Closed james-yoo closed 1 year ago

james-yoo commented 1 year ago

Hi @PrieureDeSion, Is it enough to prepare image and odometry topic in rosbag file? And is the accuracy of the odometry an important factor in graph generation?

robodhruv commented 1 year ago

Hi @james-yoo , Yes, that is all the information you should need in the rosbag! We did not find the odometry accuracy to be too important and used all available odometry in our public datasets out of the box -- this includes odometry from lidar, wheel encoders, VIO etc. If you have an estimate of the accuracy of odometry that is very poor, can you share it? My expectation is anything under 2-5% should not be a problem at all.

james-yoo commented 1 year ago

Hi @PrieureDeSion, Sometimes it will be needed to travel hundreds of meters to kilometers for logging data. So, the accumulated distance error will be very large, which will cause problems in generating the graph. In this case, do I have to use precise positioning system (e.g. RTK, LiDAR SLAM, etc) to correct bias in odometry?

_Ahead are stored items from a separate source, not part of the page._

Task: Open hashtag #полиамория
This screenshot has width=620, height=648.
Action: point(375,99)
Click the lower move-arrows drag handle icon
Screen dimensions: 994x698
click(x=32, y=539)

robodhruv commented 1 year ago

I don't think that should be too big of a problem because the odometry estimates are only used to obtain distance labels on the order of 20-40 time steps (say 10 seconds into the future). This relates closely to how the high-level planning is set up -- we only use nearby pairs of states to label positives in training and train the policy on these positives. I don't think long-range drifts will be a problem as long as you have relatively good local odometry.

james-yoo commented 1 year ago

Thanks for your detailed explanation.